■ **What to work on**:
Your output should be every line below, copied exactly.

(Saved entries)

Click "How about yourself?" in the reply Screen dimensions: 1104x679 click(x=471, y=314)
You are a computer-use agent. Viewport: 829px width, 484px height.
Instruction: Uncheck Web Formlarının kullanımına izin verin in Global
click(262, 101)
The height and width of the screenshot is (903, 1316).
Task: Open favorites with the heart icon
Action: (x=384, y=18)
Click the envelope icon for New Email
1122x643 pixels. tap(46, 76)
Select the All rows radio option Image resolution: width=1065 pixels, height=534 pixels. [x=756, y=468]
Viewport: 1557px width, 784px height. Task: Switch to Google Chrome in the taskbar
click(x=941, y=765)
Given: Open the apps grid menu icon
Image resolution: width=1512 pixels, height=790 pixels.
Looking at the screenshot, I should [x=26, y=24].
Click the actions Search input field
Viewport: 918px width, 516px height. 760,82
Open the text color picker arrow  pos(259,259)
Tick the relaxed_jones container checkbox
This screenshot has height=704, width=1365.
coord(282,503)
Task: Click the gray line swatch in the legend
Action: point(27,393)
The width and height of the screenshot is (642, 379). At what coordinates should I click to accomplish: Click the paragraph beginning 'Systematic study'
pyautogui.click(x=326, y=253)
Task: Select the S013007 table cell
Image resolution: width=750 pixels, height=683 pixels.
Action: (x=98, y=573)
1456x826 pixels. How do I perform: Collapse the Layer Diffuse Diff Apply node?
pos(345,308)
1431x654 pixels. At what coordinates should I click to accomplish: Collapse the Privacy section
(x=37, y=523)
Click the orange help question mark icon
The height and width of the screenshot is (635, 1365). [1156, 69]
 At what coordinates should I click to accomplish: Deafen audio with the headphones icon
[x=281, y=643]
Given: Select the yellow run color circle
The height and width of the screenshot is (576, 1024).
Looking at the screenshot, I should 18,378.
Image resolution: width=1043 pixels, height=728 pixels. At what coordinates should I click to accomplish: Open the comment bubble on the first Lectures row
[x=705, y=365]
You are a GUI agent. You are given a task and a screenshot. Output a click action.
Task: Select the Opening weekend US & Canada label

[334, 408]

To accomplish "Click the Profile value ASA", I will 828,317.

■ **Task output**:
Click "How about yourself?" in the reply Screen dimensions: 1104x679 click(x=471, y=314)
You are a computer-use agent. Viewport: 829px width, 484px height.
Instruction: Uncheck Web Formlarının kullanımına izin verin in Global
click(262, 101)
The height and width of the screenshot is (903, 1316).
Task: Open favorites with the heart icon
Action: (x=384, y=18)
Click the envelope icon for New Email
1122x643 pixels. tap(46, 76)
Select the All rows radio option Image resolution: width=1065 pixels, height=534 pixels. [x=756, y=468]
Viewport: 1557px width, 784px height. Task: Switch to Google Chrome in the taskbar
click(x=941, y=765)
Given: Open the apps grid menu icon
Image resolution: width=1512 pixels, height=790 pixels.
Looking at the screenshot, I should [x=26, y=24].
Click the actions Search input field
Viewport: 918px width, 516px height. 760,82
Open the text color picker arrow  pos(259,259)
Tick the relaxed_jones container checkbox
This screenshot has height=704, width=1365.
coord(282,503)
Task: Click the gray line swatch in the legend
Action: point(27,393)
The width and height of the screenshot is (642, 379). At what coordinates should I click to accomplish: Click the paragraph beginning 'Systematic study'
pyautogui.click(x=326, y=253)
Task: Select the S013007 table cell
Image resolution: width=750 pixels, height=683 pixels.
Action: (x=98, y=573)
1456x826 pixels. How do I perform: Collapse the Layer Diffuse Diff Apply node?
pos(345,308)
1431x654 pixels. At what coordinates should I click to accomplish: Collapse the Privacy section
(x=37, y=523)
Click the orange help question mark icon
The height and width of the screenshot is (635, 1365). [1156, 69]
 At what coordinates should I click to accomplish: Deafen audio with the headphones icon
[x=281, y=643]
Given: Select the yellow run color circle
The height and width of the screenshot is (576, 1024).
Looking at the screenshot, I should 18,378.
Image resolution: width=1043 pixels, height=728 pixels. At what coordinates should I click to accomplish: Open the comment bubble on the first Lectures row
[x=705, y=365]
You are a GUI agent. You are given a task and a screenshot. Output a click action.
Task: Select the Opening weekend US & Canada label

[334, 408]

To accomplish "Click the Profile value ASA", I will 828,317.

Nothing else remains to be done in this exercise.